Comment on German experiment gave people a basic monthly income – the effect on their work ethic was surprising
rikudou@lemmings.world 6 days agoIt’s money that has no value if it’s truly universal. If it’s not universal, but only a select group gets it, yep pretty much no downsides.
grue@lemmy.world 5 days ago
rikudou@lemmings.world 5 days ago
Well, definitely more than you understand economy, it seems.
grue@lemmy.world 5 days ago
You’re one of those idiots who thinks UBI would make prices go up to cancel it out, aren’t you? FYI, that’s actually not how it works.
rikudou@lemmings.world 5 days ago
Just a side note, if you want people to even consider your point of view, don’t call them idiots. Off to blocklist you go! Bye.
cynar@lemmy.world 5 days ago
Let’s say it’s set at $10k/year. To someone on $20k that’s a 50% boost. To someone on 100k, it’s only 10%. At a million a year it’s down to 1%.
If it’s accompanied by a 20% tax, it would significantly rebalance income inequality, and provide a reliable financial buffer for the poor to negotiate from.
ChicoSuave@lemmy.world 5 days ago
Saying money is worthless if everyone has it is asinine. Gatekeeping shit is an idiot’s idea of intelligence. The money won’t change spending at the top levels because they already spend that much daily on services alone. But at the lower income brackets it generates lots of purchases on products and goods. It boosts manufacturing which in turns buoys stock market valuation and guarantees value for the investor.
UBI is so good for everyone, even the super rich, that it’s insane not to participate. But without the threat of lifestyle shock, the wealthy don’t have leverage to make exasperated workers try to achieve more for less. It will literally help people with the stress of living paycheck to paycheck.
If it’s universal then it guarantees a minimal capital throughput at each nexus of value and the market. That’s extra income at all levels from spending, taxes, and the buyer’s unspent capital - it’s huge and is a means to jumpstart any economy and keep it running for as long as the UBI flows.
rikudou@lemmings.world 5 days ago
Okay, humour me. Everyone suddenly gets $100 per month. Now, some big grocery chain knows that every single one of those customers has an extra $100. What do you expect to happen? They’ll be like, “cool people will buy more stuff” or they’ll be like “that’s an extra $100 we can extract by making the most common things people buy more expensive,” which do you think is more likely?
jjjalljs@ttrpg.network 5 days ago
If there’s only one grocery store, maybe. But that’s a monopoly, and that’s going to be shit no matter what. Ideally you have multiple grocery stores that compete, and if one raises prices the other will take their customers. (If they all coordinate to raise their prices, that’s a cartel and that’s also bad.)

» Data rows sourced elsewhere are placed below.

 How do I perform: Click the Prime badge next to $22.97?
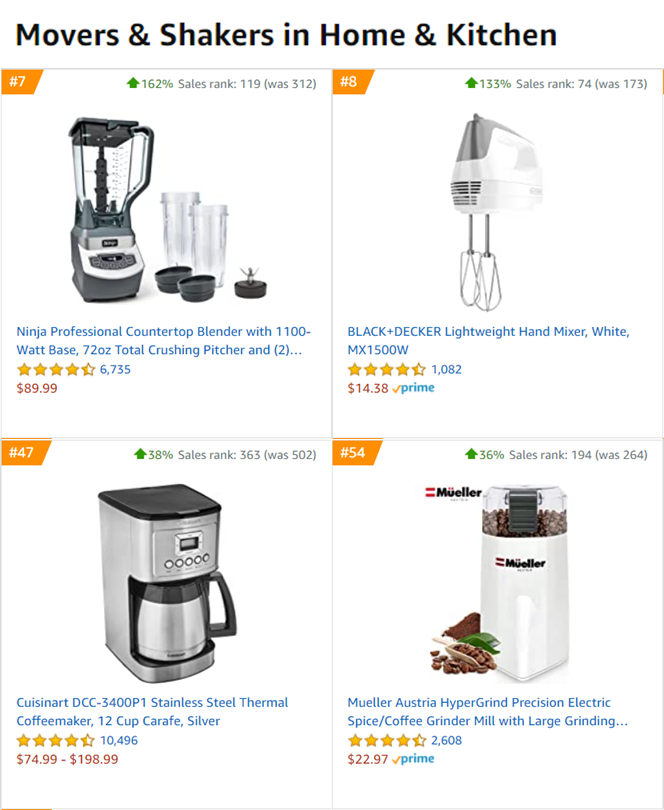click(413, 759)
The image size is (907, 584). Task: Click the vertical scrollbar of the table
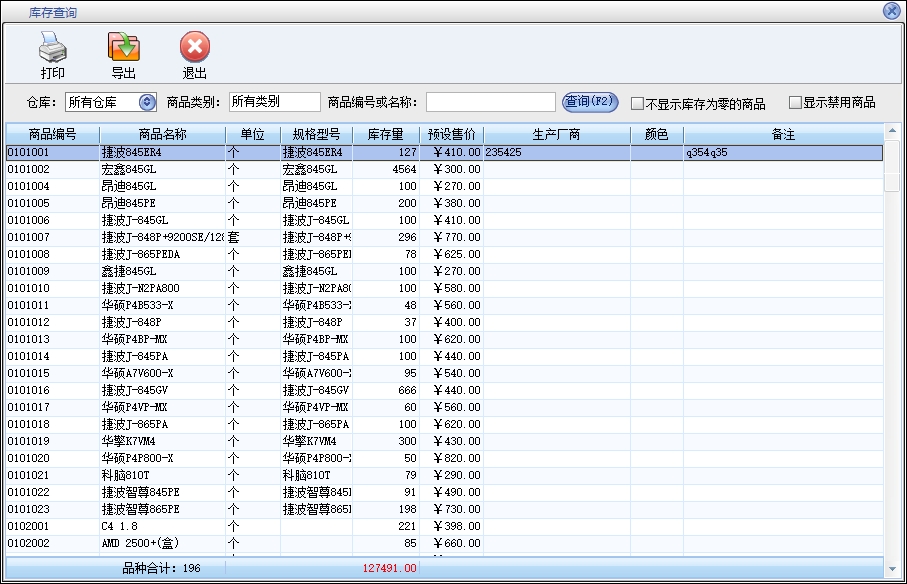click(x=891, y=350)
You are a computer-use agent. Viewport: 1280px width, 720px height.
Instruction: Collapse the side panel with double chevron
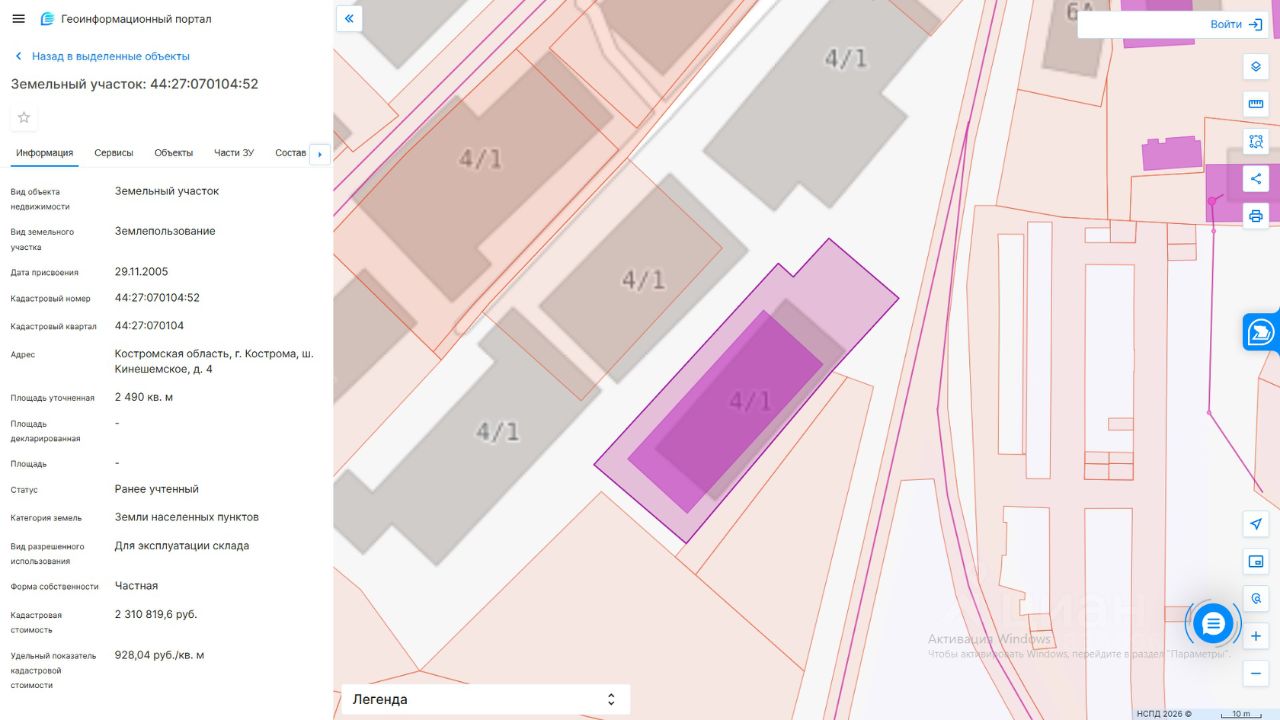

So you’re not really exposing a problem with UBI, but rather with unregulated capitalism.
rikudou@lemmings.world 5 days ago
We live in a real world, not a hypothetical scenario. There are multiple stores and they’re all either in a cartel or just blindly copying each other in extracting the maximum value out of their customers.
This brings them more money, they pump more into marketing and voilà, only the shitty stores remain. If a newcomer joins, you can enjoy a few pretty good years until they inevitably join the shitty cartel or cease to exist.
So yeah, that’s a problem of capitalism but that doesn’t mean it’s not a problem to make UBI actually ever work.
YouAreLiterallyAnNPC@lemmy.world 5 days ago
I’ll humor this, even though I’m tired of answering this same question. I’ll do you a favor and give you the short version, first: Inflation has nothing to do with how currency is distributed and everything to do with the supply of currency in circulation. Now that we’ve established the basic concept, let’s break some of it down. If there’s $100 in circulation, it doesn’t matter if one person has all of it, or 100 people have $1. The value of $1 is the same. If $1000 is in circulation, then $100 is worth less than if only $100 is in circulation, even if one person has $901 and everyone else has $1. Why is this so difficult to understand? Why do you believe that money is somehow worth more if its distribution is unequal? If people buy more stuff, that’s called a healthy economy. If people buy ‘too much milk and the prices go up’ then someone will sell milk for less to undercut the competition in a healthy economic system. If you can’t sell it for less, you innovate. If you can’t innovate, or sell for less, then you can’t compete and you lose. Everyone being able to afford more milk doesn’t cause $1 to be worth less. Of course, this example isn’t realistic anymore, but that’s due to capitalism failing – the underlying principals of the example still hold true.
Korhaka@sopuli.xyz 4 days ago
The problem is in markets with little to no real competition. So, housing. But really that is a separate problem that also should be fixed and could be but for some reason is apparently politically unpopular to do so.
We literally fixed this exact problem before.